Prince and The Revolution – Parade

Parade

Prince and The RevolutionParade Paisley Park 9 25395-1 (1986)


Lots of excellent commentary has already been written about Parade, the soundtrack to a second film starring Prince, Under the Cherry Moon.  The film is terrible in case you are wondering.  The soundtrack came along after Prince’s big breakthrough with Purple Rain.  He followed that big success with the cathartic (in a self-indulgent way) neo-psychedelic meanderings of Around the World in a Day.  Parade was a more concerted effort.  And Prince goes big most of the time, with grandiose production concepts mixing together contributions from large sets of musicians.  Yet, as my friend Patrick said, “it’s at once too much and not enough.”  He piles on the production gimmicks just because he can, and well into the album those efforts hardly ever seem to come to fruition.  Side one is all over the place, dragged down by the incongruous marriage of lightweight compositions and jarring recording experiments.  It doesn’t offer much except for “Girls & Boys,” and the somewhat mediocre “Under the Cherry Moon.”  But side two turns things around completely.  There is the big hit “Kiss,” which remains one of Prince’s best.  But “Kiss” is part of the great closing sequence of “Kiss” (an insanely infectious and tight dance funk jam), “Anotherloverholenyohead” (a loose yet funky workout) and “Sometimes It Snows in April” (a slow-burning epic ballad).  The second side is Prince in his prime and that more than makes up for the meanderings of the first.  And the great news is that Prince turned around and took all the best parts and added even more great songs and ideas for his next effort, the magnificent Sign ‘O the Times.

Lana Del Rey – Paradise

Paradise

Lana Del ReyParadise Interscope B0017667-02 (2012)

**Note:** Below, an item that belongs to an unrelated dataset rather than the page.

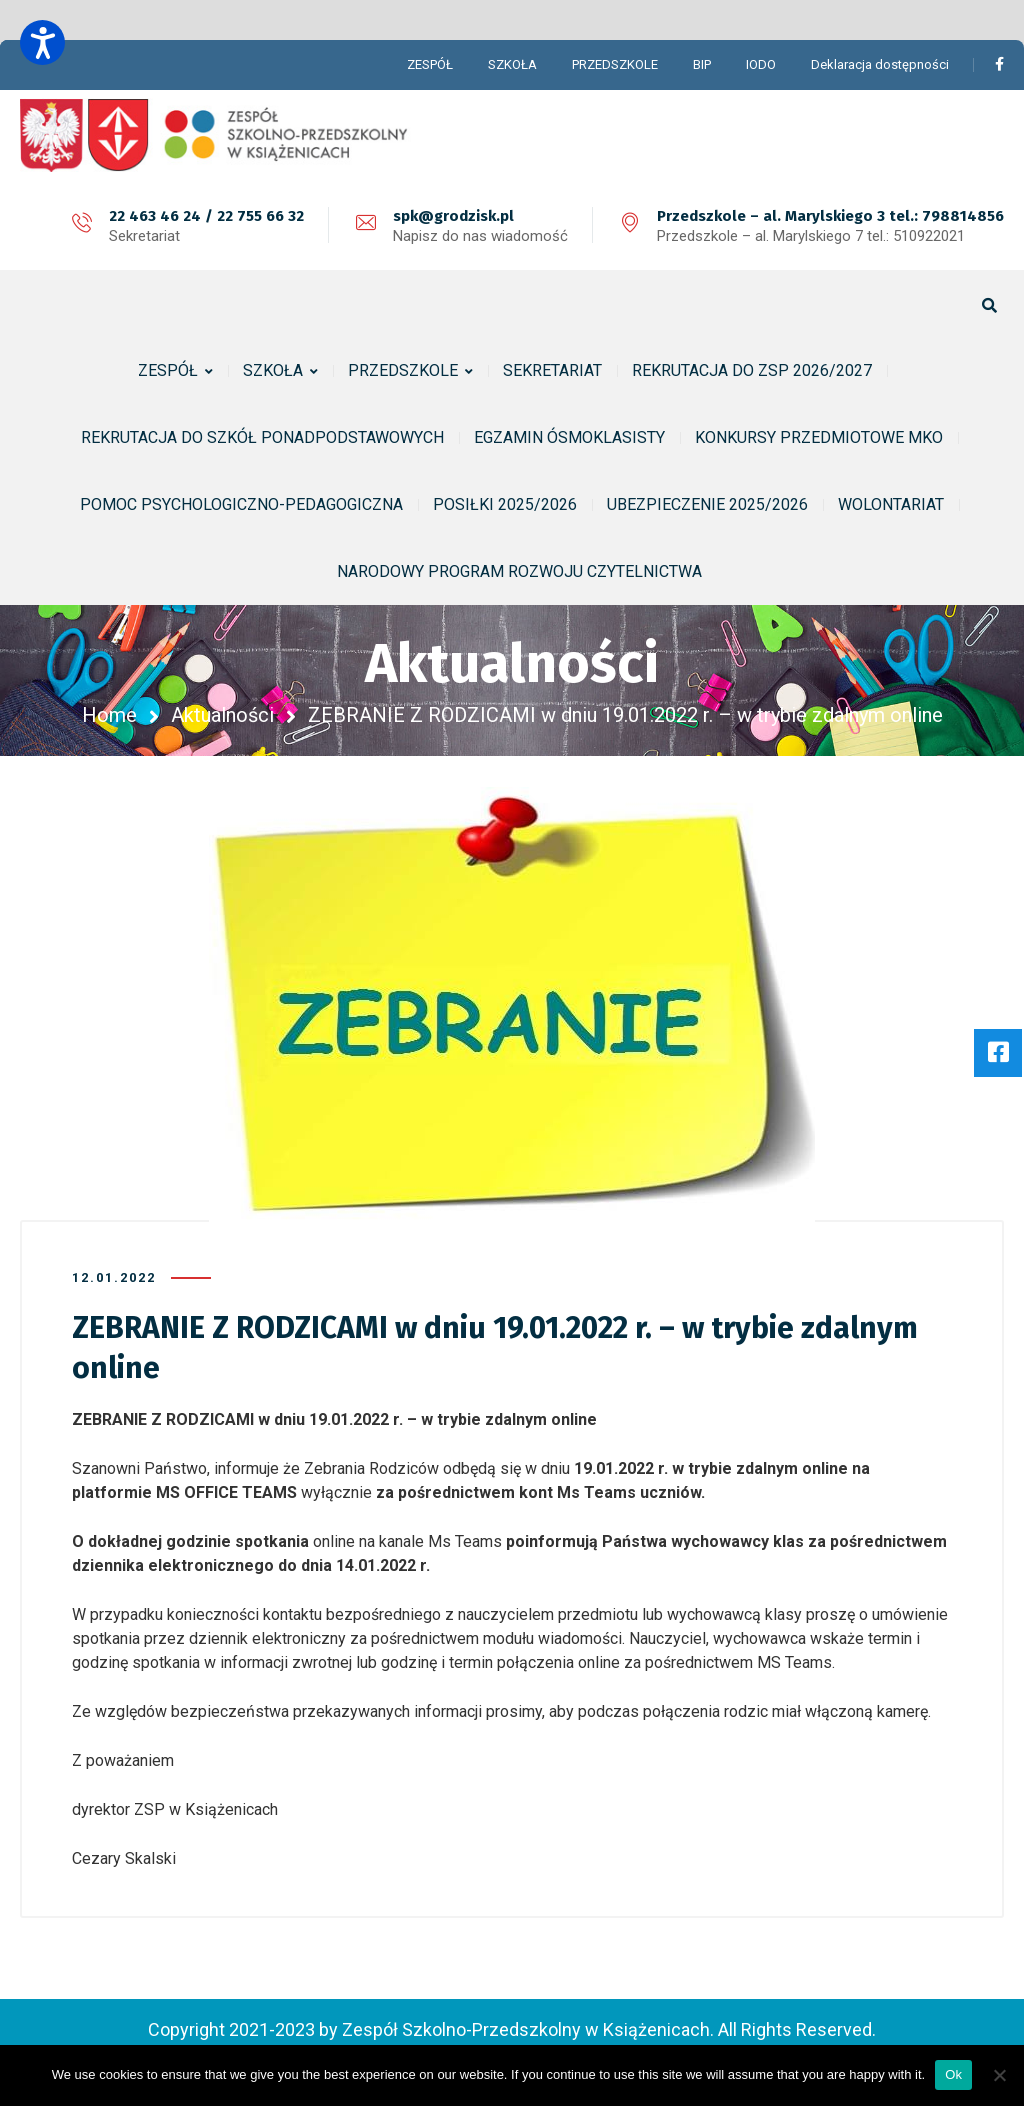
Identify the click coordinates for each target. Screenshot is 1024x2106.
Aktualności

The Paradise EP, released following Del Rey’s breakthrough album Born to Die (and appended as bonus tracks to it on reissues), eschews the trashy dance pop that padded put most of the debut and instead dabbles in romanticized pop with dramatic vocals akin to Jeff Buckley‘s cult classic Grace.  (If that seems like an odd comparison, know that Del Rey has expressed admiration for Buckley and one of the songs here shares the name of his former band).  But Del Rey is also following the Madonna playbook.  Just like Madonna’s second album, Like A Virgin, took the most scandalous elements of her music (as judged by mainstream tastes) and ran with them, Del Rey similarly tries to capitalize on the sensational.  Lyrically, Paradise dwells on the ribald and lascivious.  It is an awkward approach, leaning too hard on shock value.  Throughout, there is a lot of emphasis on traveling and getting away — just the sorts of Americana mythology that has driven so many other musical recordings.  She is clearly trying to make music with some amount of substance.  But she only partly succeeds.  Best tracks: “Gods and Monsters” and “Body Electric.”